THE FORLORN LEFT
The chance of a left-handed golfer achieving the Palmer-Hogan-Snead stratum has always been rated about equal to that of a lighthouse salesman in Montana. But in Bradenton, Fla. last week a slim, hipless, precise lefty from Christ-church. New Zealand took a tough course apart and then reassembled it to fit his form. The golfer was Bob Charles and he shot the four greatest successive rounds of golf ever put together by a wrong-sider. Playing the DeSoto Lakes Golf and Country Club layout, a testy, trap-infested course (par 71), Charles was 68-65-68-69 for 270. This was eight strokes under the previous DeSoto 72-hole record fashioned by Sammy Snead.
Charles was playing with his own kind, the National Association of Left-Handed Golfers, in its annual tournament. He finished 21 strokes in front of defending champion Loddie Kempa of Macon, Ga.

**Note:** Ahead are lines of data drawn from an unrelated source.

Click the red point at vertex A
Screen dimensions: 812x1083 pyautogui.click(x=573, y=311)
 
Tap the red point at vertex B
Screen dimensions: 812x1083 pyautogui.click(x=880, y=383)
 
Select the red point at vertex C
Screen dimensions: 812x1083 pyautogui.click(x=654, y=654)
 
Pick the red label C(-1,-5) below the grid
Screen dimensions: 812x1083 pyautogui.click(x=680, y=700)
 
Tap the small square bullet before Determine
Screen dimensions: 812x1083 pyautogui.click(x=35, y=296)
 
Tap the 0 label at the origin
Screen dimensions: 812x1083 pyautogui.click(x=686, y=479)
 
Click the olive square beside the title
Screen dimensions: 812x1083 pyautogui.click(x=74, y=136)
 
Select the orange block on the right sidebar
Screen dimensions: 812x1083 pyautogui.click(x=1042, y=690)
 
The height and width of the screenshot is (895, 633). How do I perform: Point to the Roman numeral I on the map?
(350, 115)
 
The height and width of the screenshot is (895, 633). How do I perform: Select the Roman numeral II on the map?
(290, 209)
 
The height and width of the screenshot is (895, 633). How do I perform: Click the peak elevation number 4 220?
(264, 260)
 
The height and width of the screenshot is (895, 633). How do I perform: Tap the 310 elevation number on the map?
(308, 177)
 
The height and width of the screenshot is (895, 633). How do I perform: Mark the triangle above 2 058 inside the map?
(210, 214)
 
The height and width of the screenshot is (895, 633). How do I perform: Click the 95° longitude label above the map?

What the tournament proved to Charles was that "it will make golf equipment manufacturers realize that the left-handed golfer has arrived and can play the game with the next fellow." it hasn't been too many years that good equipment for lefties has been obtainable and even now no one makes left-handed clubs for juniors. As a result, though 30% of children are born left-handed, fewer than 1% play golf left-handed. Maybe things will change now.
NOW A TEAR FOR TOLEDO
The American Association died last week when minor league baseball was reorganized. The Pacific Coast and International leagues will have 10 teams each and Triple-A status. The American Association will have its memories: Ted Williams batting .366 at Minneapolis in 1938; Willie Mays hitting .477 for the same team 13 years later; Bill Veeck and Charlie Grimm having fun at Milwaukee; Joe McCarthy first demonstrating his great skill as a manager at Louisville.
In a way it's a strange passing. Except for 1914 and 1915 the association had the same eight cities for 50 years, from 1902 through 1952. Then the Boston Braves moved into Milwaukee and the association started to crumble. A decade later it is gone. But of the original eight cities, four are in the majors ( Milwaukee, Kansas City and Minneapolis-St. Paul) and two ( Indianapolis and Columbus) are in the International League.
Still, a sadness remains. Clipper ships are gone, trolley cars are gone, the Toledo Mud Hens are gone. All we've got to look ahead to is the dusty old moon.
When Athol Graham drove his car, City of Salt Lake, across the Bonneville Flats in 1960, he wound up in eternity. So far as purposeful existence was concerned life might have ended then, too, for the young mechanic who had shared Graham's dream of shattering the world's land speed record. Otto Anzjon was 18. He had worked with Graham days, nights, Sundays, holidays, whenever they had an hour. They had plenty of hours, no money and a dream. When Graham crashed and died Anzjon wept, his anguished head on a wheel of the demolished City of Salt Lake.